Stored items
--------------------------------

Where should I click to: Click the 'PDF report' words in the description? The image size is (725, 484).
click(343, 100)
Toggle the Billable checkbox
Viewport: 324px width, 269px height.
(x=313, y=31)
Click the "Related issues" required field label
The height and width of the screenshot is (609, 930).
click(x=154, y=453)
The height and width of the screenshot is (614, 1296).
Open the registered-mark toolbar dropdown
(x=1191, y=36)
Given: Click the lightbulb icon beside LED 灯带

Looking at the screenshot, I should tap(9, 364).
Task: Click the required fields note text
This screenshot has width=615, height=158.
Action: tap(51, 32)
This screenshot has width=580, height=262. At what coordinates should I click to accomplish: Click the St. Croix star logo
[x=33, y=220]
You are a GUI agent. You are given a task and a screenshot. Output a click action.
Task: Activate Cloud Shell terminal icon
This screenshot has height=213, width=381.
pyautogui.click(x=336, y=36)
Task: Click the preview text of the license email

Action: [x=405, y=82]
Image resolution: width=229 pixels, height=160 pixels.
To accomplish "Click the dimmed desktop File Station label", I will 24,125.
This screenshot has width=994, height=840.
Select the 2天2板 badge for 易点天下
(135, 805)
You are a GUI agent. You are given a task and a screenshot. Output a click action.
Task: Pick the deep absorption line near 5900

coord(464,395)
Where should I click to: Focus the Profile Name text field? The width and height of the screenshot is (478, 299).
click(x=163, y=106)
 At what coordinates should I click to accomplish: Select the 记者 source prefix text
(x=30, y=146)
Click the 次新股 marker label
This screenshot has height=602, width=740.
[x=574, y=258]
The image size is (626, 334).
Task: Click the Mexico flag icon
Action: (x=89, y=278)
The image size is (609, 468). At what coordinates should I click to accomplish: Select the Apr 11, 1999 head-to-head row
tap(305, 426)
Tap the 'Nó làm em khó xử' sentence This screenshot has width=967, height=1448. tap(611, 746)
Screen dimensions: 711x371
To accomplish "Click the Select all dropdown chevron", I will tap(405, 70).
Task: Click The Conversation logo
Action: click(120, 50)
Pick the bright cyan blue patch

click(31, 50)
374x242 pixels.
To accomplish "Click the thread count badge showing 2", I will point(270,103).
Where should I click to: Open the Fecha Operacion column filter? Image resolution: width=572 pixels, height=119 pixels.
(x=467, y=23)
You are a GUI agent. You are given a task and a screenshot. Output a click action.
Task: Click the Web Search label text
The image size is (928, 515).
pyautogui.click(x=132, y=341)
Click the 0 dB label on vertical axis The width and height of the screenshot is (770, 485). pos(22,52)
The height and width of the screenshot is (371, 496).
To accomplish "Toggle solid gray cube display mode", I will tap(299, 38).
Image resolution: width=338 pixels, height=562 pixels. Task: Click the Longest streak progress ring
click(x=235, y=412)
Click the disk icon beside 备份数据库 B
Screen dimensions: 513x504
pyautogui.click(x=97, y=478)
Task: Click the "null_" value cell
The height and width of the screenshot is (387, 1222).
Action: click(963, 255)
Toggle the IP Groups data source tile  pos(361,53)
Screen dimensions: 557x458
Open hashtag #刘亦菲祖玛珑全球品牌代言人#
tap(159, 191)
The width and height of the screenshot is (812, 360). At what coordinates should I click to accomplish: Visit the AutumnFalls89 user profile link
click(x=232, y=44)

--------------------------------

▶ _EXERCISE PROMPT_
With nothing added or dropped, reproduce all the data exactly.

▶ _ANSWER TO THIS PROBLEM_
Where should I click to: Click the 'PDF report' words in the description? The image size is (725, 484).
click(343, 100)
Toggle the Billable checkbox
Viewport: 324px width, 269px height.
(x=313, y=31)
Click the "Related issues" required field label
The height and width of the screenshot is (609, 930).
click(x=154, y=453)
The height and width of the screenshot is (614, 1296).
Open the registered-mark toolbar dropdown
(x=1191, y=36)
Given: Click the lightbulb icon beside LED 灯带

Looking at the screenshot, I should tap(9, 364).
Task: Click the required fields note text
This screenshot has width=615, height=158.
Action: tap(51, 32)
This screenshot has width=580, height=262. At what coordinates should I click to accomplish: Click the St. Croix star logo
[x=33, y=220]
You are a GUI agent. You are given a task and a screenshot. Output a click action.
Task: Activate Cloud Shell terminal icon
This screenshot has height=213, width=381.
pyautogui.click(x=336, y=36)
Task: Click the preview text of the license email

Action: [x=405, y=82]
Image resolution: width=229 pixels, height=160 pixels.
To accomplish "Click the dimmed desktop File Station label", I will 24,125.
This screenshot has width=994, height=840.
Select the 2天2板 badge for 易点天下
(135, 805)
You are a GUI agent. You are given a task and a screenshot. Output a click action.
Task: Pick the deep absorption line near 5900

coord(464,395)
Where should I click to: Focus the Profile Name text field? The width and height of the screenshot is (478, 299).
click(x=163, y=106)
 At what coordinates should I click to accomplish: Select the 记者 source prefix text
(x=30, y=146)
Click the 次新股 marker label
This screenshot has height=602, width=740.
[x=574, y=258]
The image size is (626, 334).
Task: Click the Mexico flag icon
Action: (x=89, y=278)
The image size is (609, 468). At what coordinates should I click to accomplish: Select the Apr 11, 1999 head-to-head row
tap(305, 426)
Tap the 'Nó làm em khó xử' sentence This screenshot has width=967, height=1448. tap(611, 746)
Screen dimensions: 711x371
To accomplish "Click the Select all dropdown chevron", I will tap(405, 70).
Task: Click The Conversation logo
Action: click(120, 50)
Pick the bright cyan blue patch

click(31, 50)
374x242 pixels.
To accomplish "Click the thread count badge showing 2", I will point(270,103).
Where should I click to: Open the Fecha Operacion column filter? Image resolution: width=572 pixels, height=119 pixels.
(x=467, y=23)
You are a GUI agent. You are given a task and a screenshot. Output a click action.
Task: Click the Web Search label text
The image size is (928, 515).
pyautogui.click(x=132, y=341)
Click the 0 dB label on vertical axis The width and height of the screenshot is (770, 485). pos(22,52)
The height and width of the screenshot is (371, 496).
To accomplish "Toggle solid gray cube display mode", I will tap(299, 38).
Image resolution: width=338 pixels, height=562 pixels. Task: Click the Longest streak progress ring
click(x=235, y=412)
Click the disk icon beside 备份数据库 B
Screen dimensions: 513x504
pyautogui.click(x=97, y=478)
Task: Click the "null_" value cell
The height and width of the screenshot is (387, 1222).
Action: click(963, 255)
Toggle the IP Groups data source tile  pos(361,53)
Screen dimensions: 557x458
Open hashtag #刘亦菲祖玛珑全球品牌代言人#
tap(159, 191)
The width and height of the screenshot is (812, 360). At what coordinates should I click to accomplish: Visit the AutumnFalls89 user profile link
click(x=232, y=44)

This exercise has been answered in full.